(Information given begins)

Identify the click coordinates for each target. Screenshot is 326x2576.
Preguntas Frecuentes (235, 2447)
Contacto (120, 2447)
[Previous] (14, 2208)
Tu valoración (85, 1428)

(Information given ends)

* _Work task_
Extract each entry in full and write it down exactly.

* _Written reply_
Identify the click coordinates for each target. Screenshot is 326x2576.
Preguntas Frecuentes (235, 2447)
Contacto (120, 2447)
[Previous] (14, 2208)
Tu valoración (85, 1428)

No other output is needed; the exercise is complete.